Black boxes? Not us! New Mountain Finance Corporation (NASDAQ:NMFC) and TCP Capital (NASDAQ:TCPC) went out of their way to pre-announce fourth-quarter estimates ahead of their full reports, which are slated for February.
BDC stocks kicked off the year plunging about 9.6% to start 2016, as measured by a popular industry ETF.That apparently sparked concerns that the "good guys" would get thrown in with the "bad," and some companies are hoping to reassure the market by preemptively announcing key earnings results.
Does it matter?
It matters if you think earnings reports matter, which they certainly do.
New Mountain Finance expects to post adjusted net investment income of $0.34 to $0.35 per share for the fourth quarter of 2015, in line with its current quarterly dividend of $0.34 per share.
Importantly, it doesn't expect to report any new underperforming assets (non-accruals), noting that its preliminary reporting suggests its credit quality is "stable." New Mountain Finance estimates book value of $12.90 to $13.15 per share as of Dec. 31. That's a drop of about 5.1% from book value of $13.73 per share last quarter, probably from mark-to-market losses on its investment portfolio.
TCP Capital expects to report adjusted net income after excise taxes of $0.41 to $0.43 per share, well above its $0.36 quarterly dividend.
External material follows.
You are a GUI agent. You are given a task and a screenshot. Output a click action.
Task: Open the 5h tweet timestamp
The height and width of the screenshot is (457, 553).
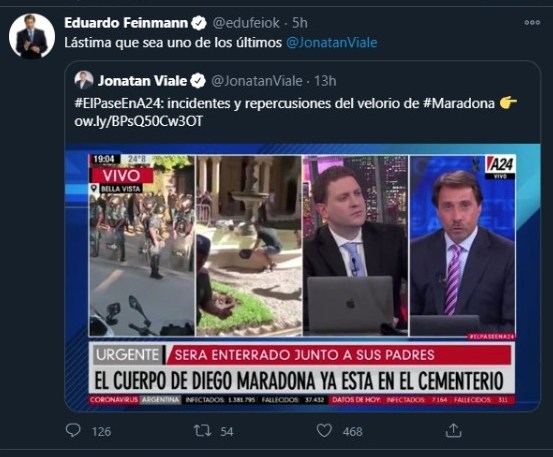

It expects to report book value of $14.75 to $14.78 per share as of the end of the quarter. That marks a decline of about 2.2% from TCP Capital's last-reported book value of $15.10 per share at the end of September.
The company added that it was in the market repurchasing its shares from Oct. 1 to Jan. 20 at prices below its book value per share, which certainly helped buffer its book value performance during the fourth quarter. How much of a role buybacks played is impossible to know -- it didn't quantify its fourth-quarter repurchases in its announcement.
Early results aren't all that surprising.
Leveraged loan prices have dropped precipitously over the last year. The S&P/LTSA Index, though imperfect, serves as a good proxy for understanding whether BDCs will report higher or lower book values in any given quarter.
The trend is pretty darn clear. I expect book values to fall for the vast majority of companies across the industry, as loan prices in the S&P/LTSA index fell from about 91% of par at the end of September to 88% of par at the end of December.